### [HOW TO COMPLETE THIS TASK]
From the line containing "[Instagram] (465, 2319)" down to the line containing "Boligbyggelaget Usbl (474, 2401)" in the records below, reproduce every line exactly, ends included, and omit all others.

### [SOURCE DATA]
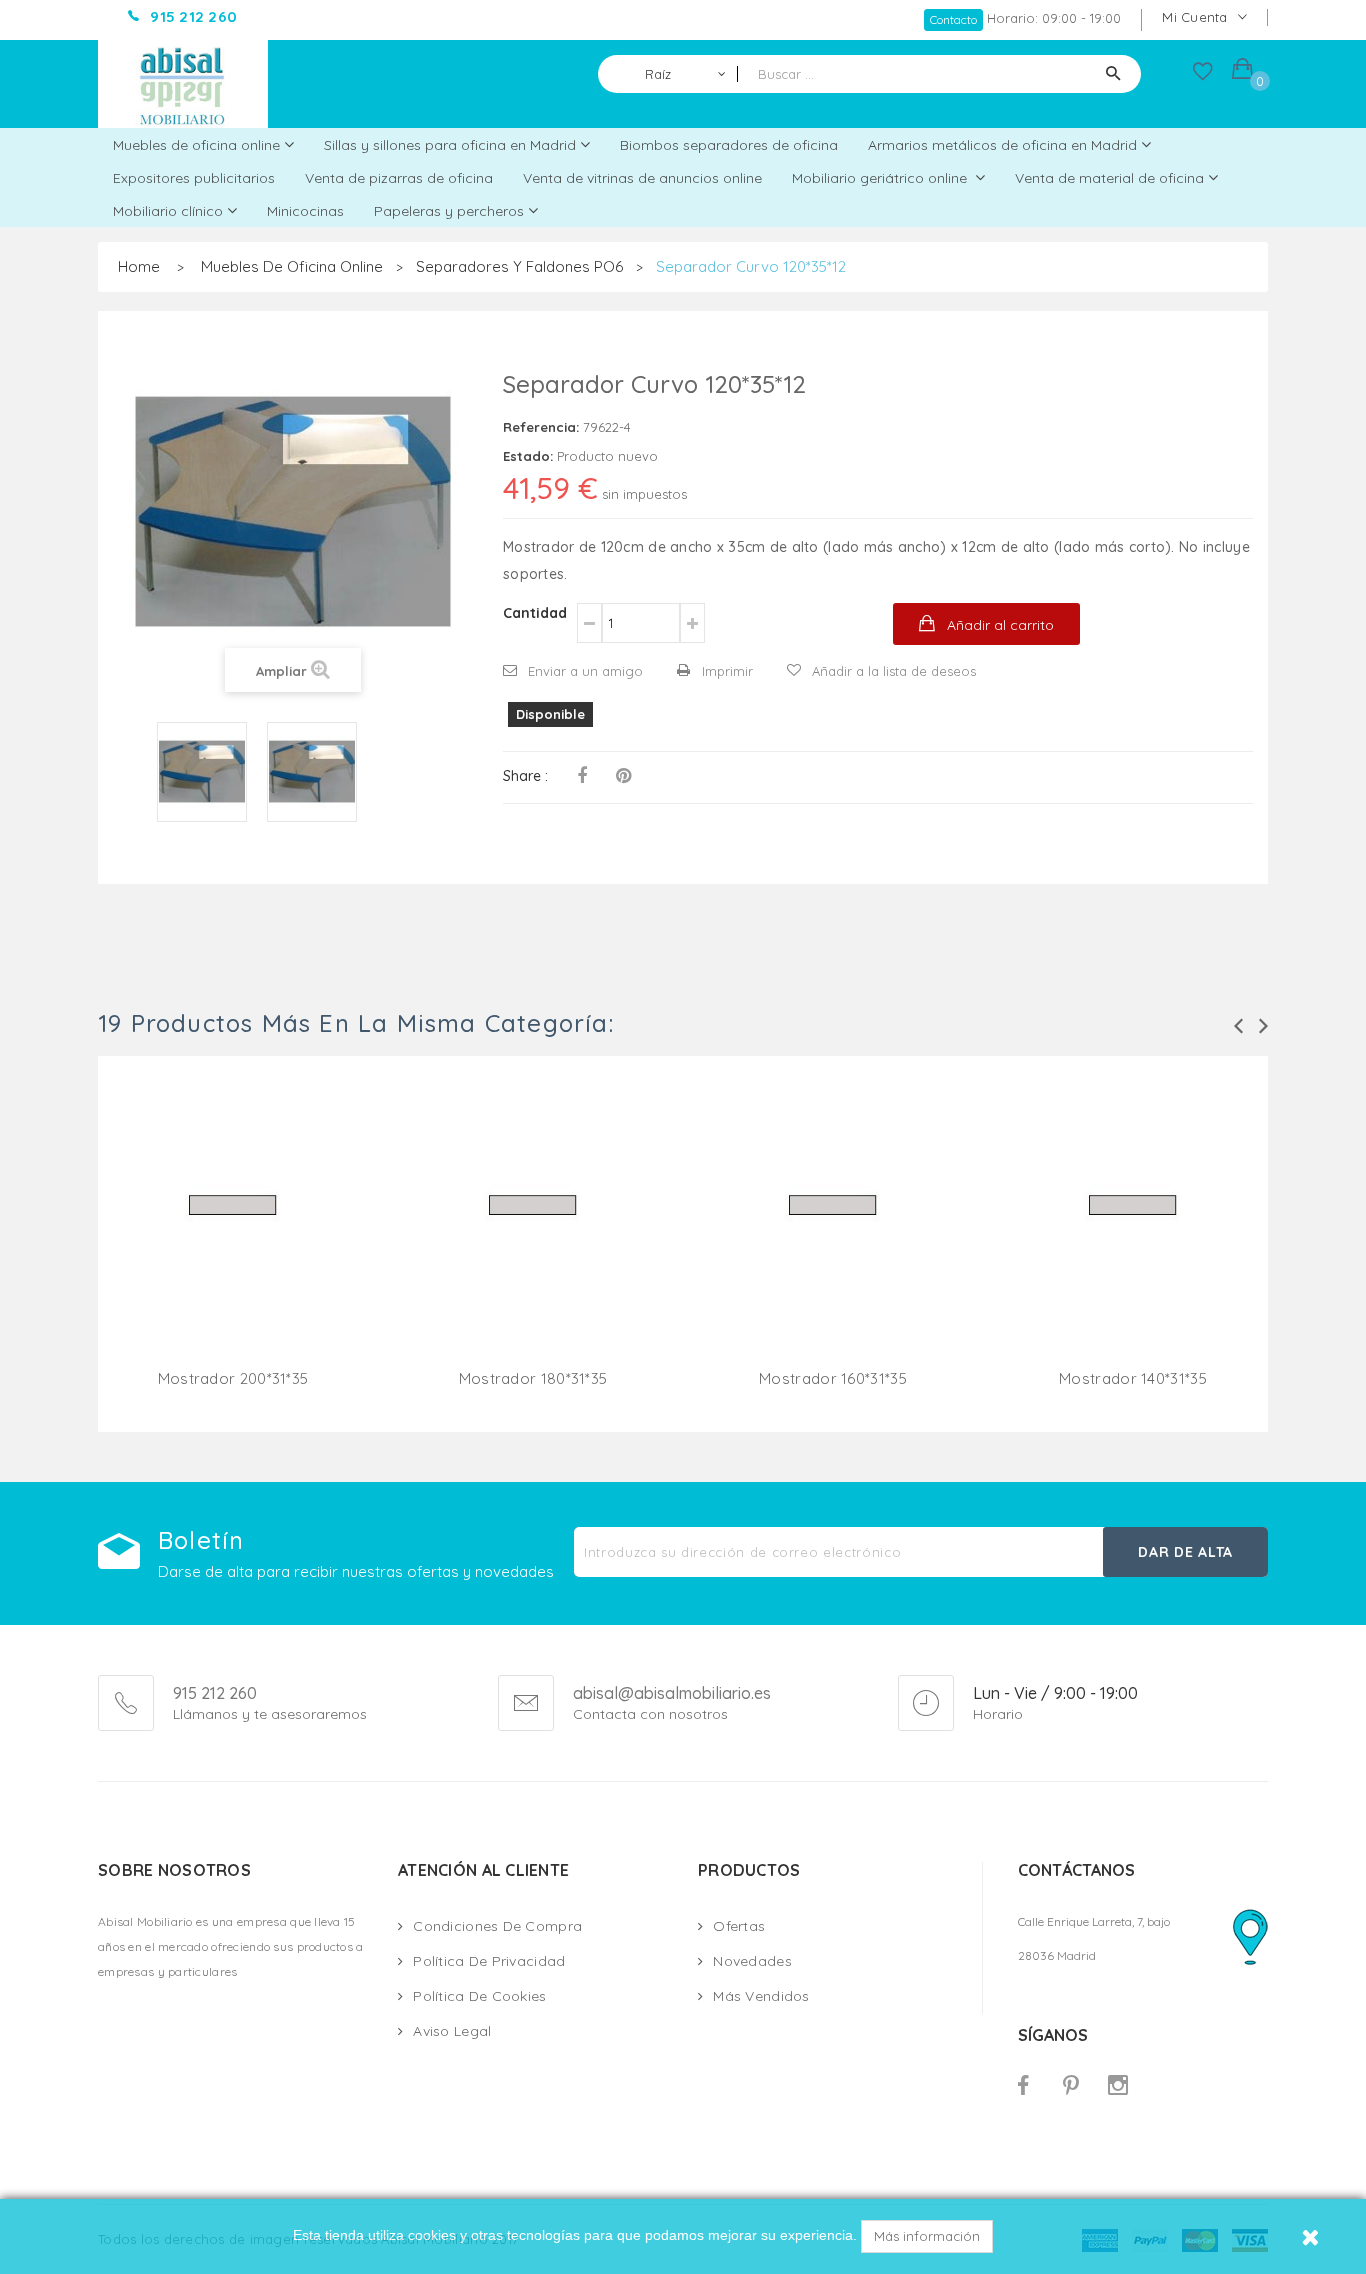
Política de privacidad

* * *

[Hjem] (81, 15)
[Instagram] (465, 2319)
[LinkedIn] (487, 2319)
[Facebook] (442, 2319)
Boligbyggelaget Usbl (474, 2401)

### [FINAL ANSWER]
[Instagram] (465, 2319)
[LinkedIn] (487, 2319)
[Facebook] (442, 2319)
Boligbyggelaget Usbl (474, 2401)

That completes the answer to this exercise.